While metals are usually present in minute amounts in living organisms, techniques for isolation and concentration have been developed that allow biological complexes to be recovered. An array of metalloproteins now offered commercially by chemical companies is evidence of this capacity. However, relying on natural sources for some compounds is both limiting and expensive. Many drugs and commercial compounds of natural origins are now prepared reliably and cheaply synthetically. Drugs originally from natural sources are made synthetically because the amount required to satisfy global demand makes isolation from natural sources impractical. This can also apply both to molecules able to attach to metal ions, and to their actual metal complexes. Simple across-the-counter compounds of metals find regular medical use; zinc supplements, for example, are actually usually supplied as a simple synthetic zinc (II) amino acid complex.
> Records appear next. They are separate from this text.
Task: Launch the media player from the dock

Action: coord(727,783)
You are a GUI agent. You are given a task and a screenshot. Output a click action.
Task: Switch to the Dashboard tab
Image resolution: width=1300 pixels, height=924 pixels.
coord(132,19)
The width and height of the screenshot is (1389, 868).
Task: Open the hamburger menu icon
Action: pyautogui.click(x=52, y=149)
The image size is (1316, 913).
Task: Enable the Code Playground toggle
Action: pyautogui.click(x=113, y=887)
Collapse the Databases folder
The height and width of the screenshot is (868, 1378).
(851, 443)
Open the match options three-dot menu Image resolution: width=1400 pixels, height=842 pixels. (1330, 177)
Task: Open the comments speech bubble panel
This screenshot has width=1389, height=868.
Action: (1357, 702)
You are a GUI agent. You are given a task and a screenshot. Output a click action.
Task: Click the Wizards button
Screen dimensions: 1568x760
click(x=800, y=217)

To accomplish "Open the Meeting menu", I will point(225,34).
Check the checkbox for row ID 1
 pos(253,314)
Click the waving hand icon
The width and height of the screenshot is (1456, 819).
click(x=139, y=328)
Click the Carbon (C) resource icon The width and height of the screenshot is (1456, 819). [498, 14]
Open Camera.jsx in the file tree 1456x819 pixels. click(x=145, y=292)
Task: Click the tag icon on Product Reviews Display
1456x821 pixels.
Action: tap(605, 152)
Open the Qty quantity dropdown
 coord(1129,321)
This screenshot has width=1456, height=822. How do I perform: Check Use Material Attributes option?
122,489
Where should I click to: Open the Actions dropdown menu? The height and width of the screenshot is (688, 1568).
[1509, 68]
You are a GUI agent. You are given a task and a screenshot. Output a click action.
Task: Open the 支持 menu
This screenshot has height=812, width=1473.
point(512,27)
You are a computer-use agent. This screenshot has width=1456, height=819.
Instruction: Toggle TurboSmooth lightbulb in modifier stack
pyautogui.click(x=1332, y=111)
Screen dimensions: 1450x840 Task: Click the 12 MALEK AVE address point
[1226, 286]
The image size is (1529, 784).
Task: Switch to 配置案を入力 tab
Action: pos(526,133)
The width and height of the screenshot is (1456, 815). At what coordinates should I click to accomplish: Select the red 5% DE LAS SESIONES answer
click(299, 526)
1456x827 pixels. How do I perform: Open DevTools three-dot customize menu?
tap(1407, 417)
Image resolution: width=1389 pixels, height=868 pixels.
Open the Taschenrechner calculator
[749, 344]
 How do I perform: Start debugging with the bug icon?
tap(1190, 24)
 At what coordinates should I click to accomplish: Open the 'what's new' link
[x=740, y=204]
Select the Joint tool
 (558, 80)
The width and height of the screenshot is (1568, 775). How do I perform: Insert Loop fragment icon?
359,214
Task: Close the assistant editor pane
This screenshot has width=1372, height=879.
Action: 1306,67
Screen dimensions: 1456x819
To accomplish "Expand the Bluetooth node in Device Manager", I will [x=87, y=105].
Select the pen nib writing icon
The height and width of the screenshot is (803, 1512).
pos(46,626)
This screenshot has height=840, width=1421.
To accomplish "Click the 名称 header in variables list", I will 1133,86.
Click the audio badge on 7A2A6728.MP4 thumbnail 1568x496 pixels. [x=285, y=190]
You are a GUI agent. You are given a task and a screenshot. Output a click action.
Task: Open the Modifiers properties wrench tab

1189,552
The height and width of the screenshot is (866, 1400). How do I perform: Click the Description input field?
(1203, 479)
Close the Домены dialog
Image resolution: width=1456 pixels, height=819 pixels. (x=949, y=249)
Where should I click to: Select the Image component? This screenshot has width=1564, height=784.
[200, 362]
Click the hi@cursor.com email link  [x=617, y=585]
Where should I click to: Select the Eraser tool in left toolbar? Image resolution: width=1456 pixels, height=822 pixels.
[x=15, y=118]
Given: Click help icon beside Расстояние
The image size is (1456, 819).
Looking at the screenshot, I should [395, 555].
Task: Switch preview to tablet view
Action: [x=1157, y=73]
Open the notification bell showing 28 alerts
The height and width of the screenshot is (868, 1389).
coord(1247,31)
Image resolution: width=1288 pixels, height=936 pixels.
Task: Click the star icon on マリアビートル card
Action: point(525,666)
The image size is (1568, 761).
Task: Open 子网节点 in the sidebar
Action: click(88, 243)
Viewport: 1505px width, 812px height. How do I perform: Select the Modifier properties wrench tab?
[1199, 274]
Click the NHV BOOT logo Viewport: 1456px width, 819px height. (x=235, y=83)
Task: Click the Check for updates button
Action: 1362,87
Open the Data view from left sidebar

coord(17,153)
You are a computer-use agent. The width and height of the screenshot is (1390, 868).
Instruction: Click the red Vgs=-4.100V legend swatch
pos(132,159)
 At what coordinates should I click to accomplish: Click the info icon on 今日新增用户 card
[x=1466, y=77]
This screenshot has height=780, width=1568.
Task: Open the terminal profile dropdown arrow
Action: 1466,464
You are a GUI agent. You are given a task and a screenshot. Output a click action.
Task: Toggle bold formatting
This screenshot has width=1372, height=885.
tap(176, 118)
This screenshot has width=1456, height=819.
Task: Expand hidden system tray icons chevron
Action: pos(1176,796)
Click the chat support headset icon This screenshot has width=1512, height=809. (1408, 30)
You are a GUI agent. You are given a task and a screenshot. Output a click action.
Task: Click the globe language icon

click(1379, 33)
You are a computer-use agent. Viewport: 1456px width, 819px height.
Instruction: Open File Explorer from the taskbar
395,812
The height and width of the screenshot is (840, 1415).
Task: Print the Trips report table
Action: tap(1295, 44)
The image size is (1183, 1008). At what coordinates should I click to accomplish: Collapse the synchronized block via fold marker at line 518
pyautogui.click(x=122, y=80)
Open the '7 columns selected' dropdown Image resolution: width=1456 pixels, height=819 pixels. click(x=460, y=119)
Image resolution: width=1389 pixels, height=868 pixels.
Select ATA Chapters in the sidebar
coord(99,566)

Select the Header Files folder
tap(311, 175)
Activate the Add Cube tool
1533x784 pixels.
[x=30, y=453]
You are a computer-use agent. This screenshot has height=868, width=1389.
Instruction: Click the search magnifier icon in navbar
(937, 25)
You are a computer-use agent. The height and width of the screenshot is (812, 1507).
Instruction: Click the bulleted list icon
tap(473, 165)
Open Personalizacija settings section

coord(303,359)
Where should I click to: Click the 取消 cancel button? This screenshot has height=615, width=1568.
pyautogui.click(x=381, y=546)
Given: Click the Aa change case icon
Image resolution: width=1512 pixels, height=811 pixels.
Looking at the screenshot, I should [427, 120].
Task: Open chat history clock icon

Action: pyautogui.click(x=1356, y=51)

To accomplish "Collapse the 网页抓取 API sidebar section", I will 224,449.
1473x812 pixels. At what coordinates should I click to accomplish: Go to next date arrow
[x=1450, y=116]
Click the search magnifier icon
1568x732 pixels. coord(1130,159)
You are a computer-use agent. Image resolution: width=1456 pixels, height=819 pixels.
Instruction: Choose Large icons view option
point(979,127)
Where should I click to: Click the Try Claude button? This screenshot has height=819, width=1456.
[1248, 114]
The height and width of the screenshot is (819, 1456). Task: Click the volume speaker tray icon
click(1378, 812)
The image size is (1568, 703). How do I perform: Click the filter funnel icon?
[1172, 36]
Isolation of metal ions from ores by hydrometallurgical (water-based) processing often relies on complexation as part of the process. For example gold recovery from ore currently employs oxygen as oxidant and cyanide ion as ligand, leading selectively to a soluble gold(I) cyanide complex. Copper (II) ion dissolved from ore is recovered from an aqueous mixture by solvent extraction as a metal complex into kerosene, followed by decomposition and back extraction into aqueous acid, from which it is readily isolated by reduction to the metal. Pyrometallurgical (high temperature) processes for isolation of metals, on the other hand, usually rely on reduction reactions of oxide ores at high temperature. Electrochemical processes are also in regular industrial use; aluminium and sodium are recovered via electrochemical processes from molten salts.